- HOW TO COMPLETE THIS TASK: Copy all the entries below exactly, but not the pictures.

-------- TASK INPUT --------

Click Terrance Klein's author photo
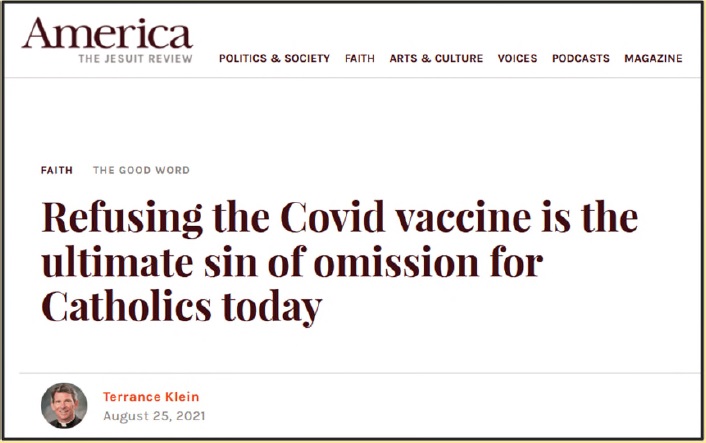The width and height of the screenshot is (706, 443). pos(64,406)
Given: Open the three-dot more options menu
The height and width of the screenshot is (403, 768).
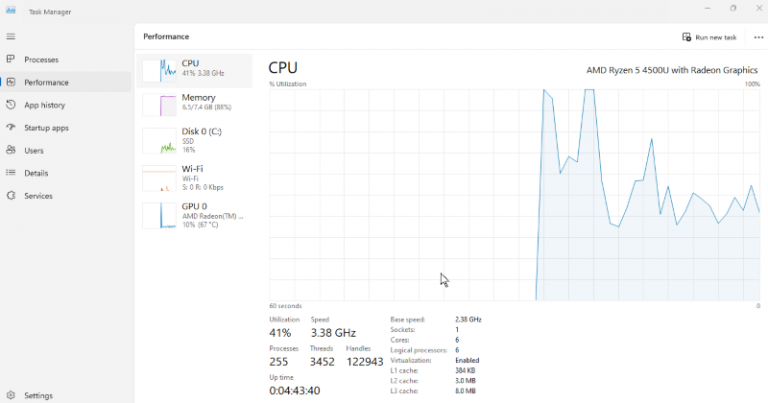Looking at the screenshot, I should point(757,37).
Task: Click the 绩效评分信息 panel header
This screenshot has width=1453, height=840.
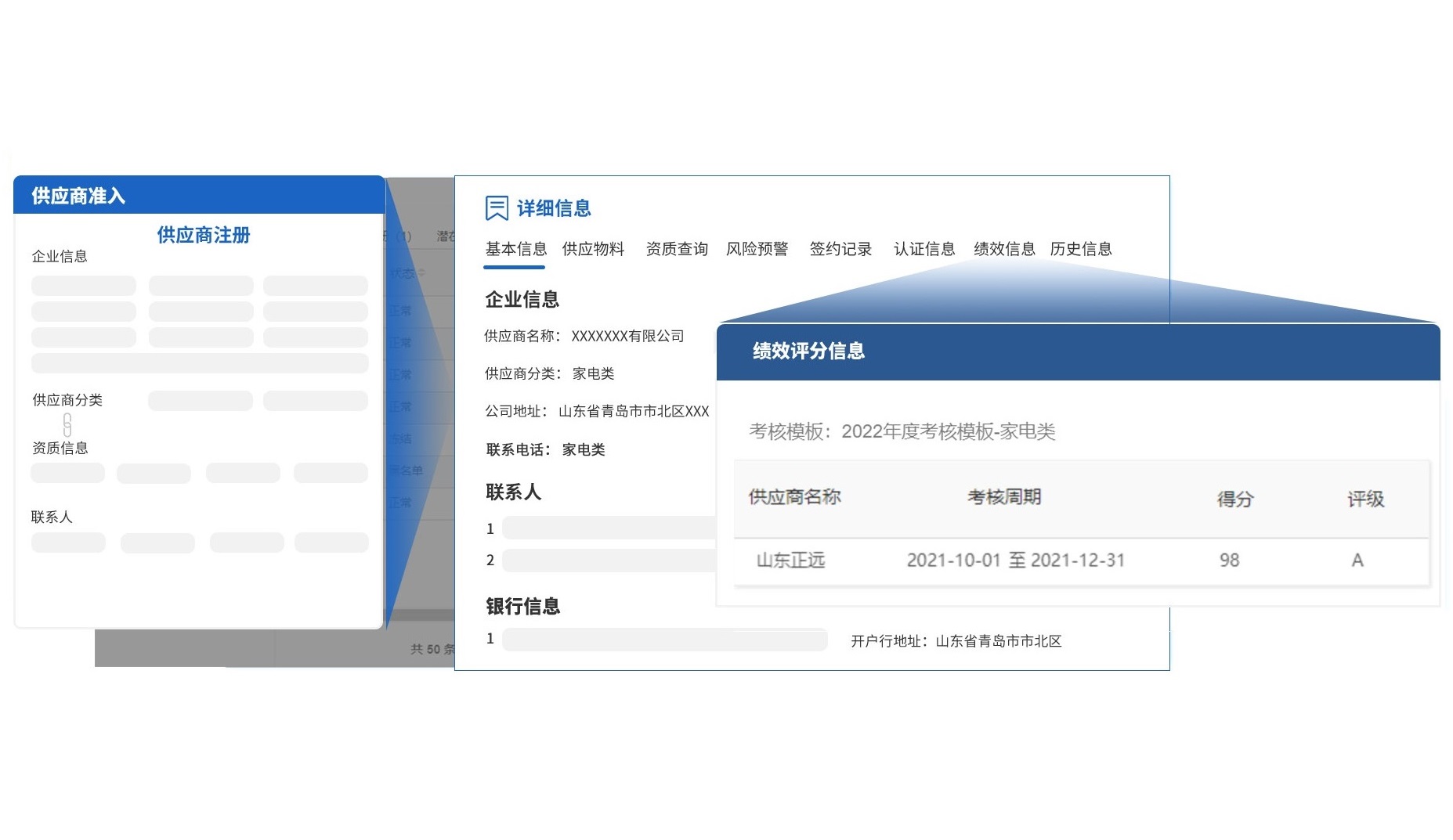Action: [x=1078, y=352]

--------

- WRITTEN SOLUTION:
Click Terrance Klein's author photo
The width and height of the screenshot is (706, 443). pos(64,406)
Given: Open the three-dot more options menu
The height and width of the screenshot is (403, 768).
Looking at the screenshot, I should point(757,37).
Task: Click the 绩效评分信息 panel header
This screenshot has width=1453, height=840.
Action: [x=1078, y=352]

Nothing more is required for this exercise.